# Campervan export



## Mirrors

Hi all

has anyone exported a campervan to NZ to travel around before finding a place to settle there. We are thinking of doing that rather than waste money on renting in one place we want to travel around then buy a property in a place we like and sell on the camper van. Has anyone done this, if so would appreciate any tips on your experience

Thanks


----------



## toadsurfer

Hi
My camper van is being shipped over next week. Best bet is to email an entry certifier and they will explain what you need to do to get your particular van over there. Look at the NZTA website for a good guide on importing and the email addresses of the certifiers. 

One important point is that campers attract GST and import duty if you sell it within the first year of arriving.


----------



## Mirrors

toadsurfer said:


> Hi
> My camper van is being shipped over next week. Best bet is to email an entry certifier and they will explain what you need to do to get your particular van over there. Look at the NZTA website for a good guide on importing and the email addresses of the certifiers.
> 
> One important point is that campers attract GST and import duty if you sell it within the first year of arriving.


Thank you Toadsurfer, Thanks for the tip re the GST and import duty if you sell within the first year, I was unaware of that. I thought I would have to pay GST and import duty regardless of when I sold the campervan. Thanks for the website too I am going to make some enquiries as I think it is quite an exciting way of checking out different areas to settle.

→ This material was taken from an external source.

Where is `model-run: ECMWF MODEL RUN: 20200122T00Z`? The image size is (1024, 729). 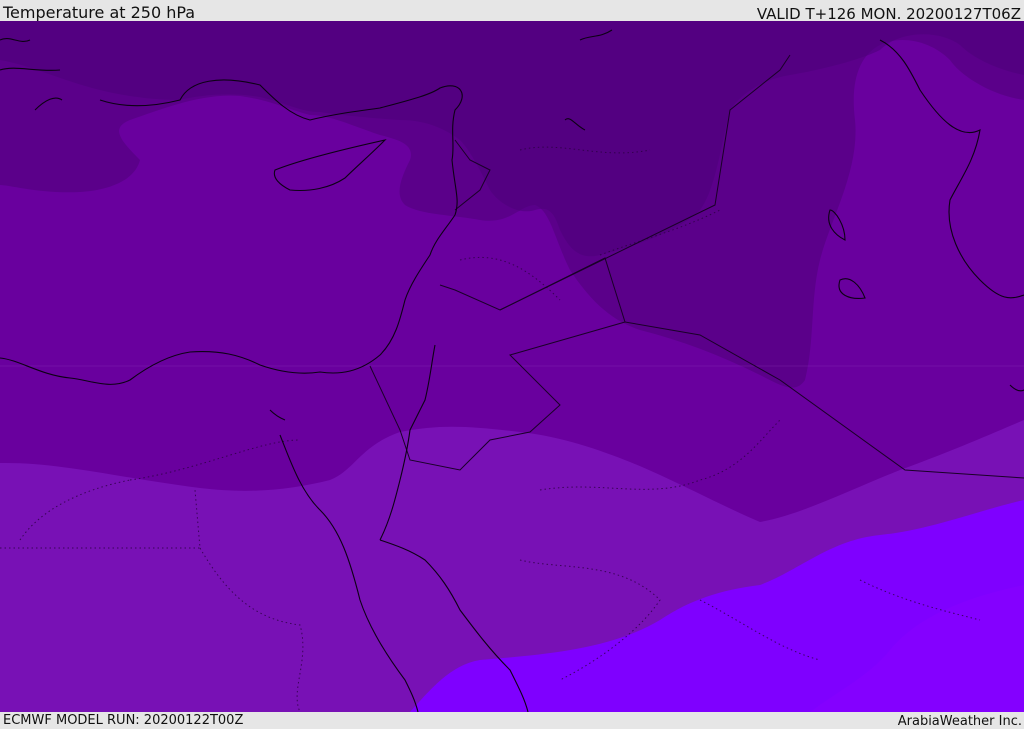 model-run: ECMWF MODEL RUN: 20200122T00Z is located at coordinates (124, 720).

Good luck with yours let me know how it goes


----------



## toadsurfer

As a general rule if you have owned the vehicle for longer than 12 mths before export and don't sell it within a year of arrival, as long as you have a two yr work visa or residency you avoid GST.

Will let you know how my export goes!


----------



## MrsRose

Two questions: 

1. can anyone give me a rough estimate re the cost of shipping a campervan from the States to NZ?

2. Can anyone refer me to the website (or websites) for a holiday park or any place that allows you to rent a campervan space on a more long-term basis? (most parks I've looked into only allow a few weeks maximum stay)

Thanks.


----------